OXFORD, Miss. (AP) — A federal judge says he will rule after the first of the year on proposals to desegregate two schools in the Cleveland School District.
The Bolivar Commercial reports (http://bit.ly/VS7mA8) that U.S. District Judge Glenn H. Davidson told attorneys after a Tuesday hearing in Oxford that he wanted to give the Department of Justice time to review and respond to information provided by the school district.
The school district filed a study from Dr. Christine Rossell on the integration of schools from the McComb School District and the Lincoln County Parish School District in Louisiana and the DOJ objected to the study citing not having time to thoroughly review it.
"I am granting an extension until the first of the year for the U.S. Department of Justice to review Dr.

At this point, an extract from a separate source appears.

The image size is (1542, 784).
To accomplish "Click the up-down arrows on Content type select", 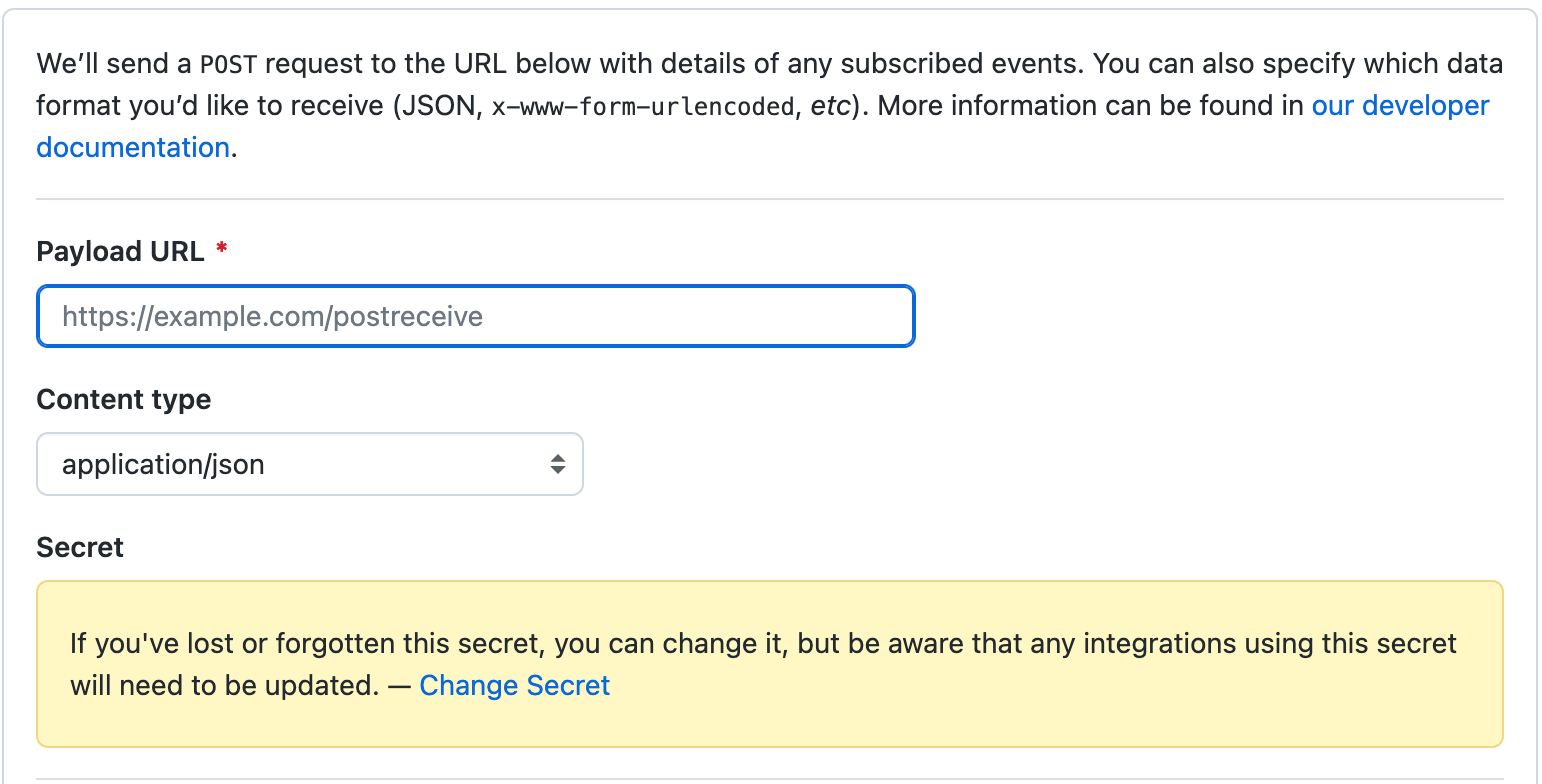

Rossell's study and file any objections," said Davidson. "I will then make a decision on this according to the law and the Constitution of the United States."
In May, the school district filed a proposal with the federal court to desegregate the East Side High School and D.M. Smith Middle School.
The school system wanted to introduce magnet programs at both schools to help attract white students from Cleveland High School and Margaret Green Jr. High School.
Magnet schools have a specific theme or mission that drives their curriculum, such as fine arts or science. Magnet schools still must be racially balanced.
In September, the Justice Department objected to the plan. It claims the district's proposal would "not integrate East Side and D.M. Smith as a whole, but to create insular magnet programs in each school that meet specified demographic targets," U.S. Attorney Felicia C. Adams wrote in the objection.
The government wants Davidson to order the school district to come with a new plan that "ensures East Side and D.M. Smith will be fully integrated by the beginning of the 2013-2014 school year."
The desegregation case dates back to 1965 when plaintiffs sued the Bolivar County school system, including Cleveland, to end white only and black-only schools. The school system has been under the federal courts oversight ever since.
In 2011, the school district petitioned the court to remove it from federal oversight.
In the mid- to late-1960s, school districts across the South were sued for discrimination and given desegregation orders, which put them under the scrutiny of the Justice Department. A dozen or more school systems in Mississippi have petitioned the federal courts to come out from under such orders.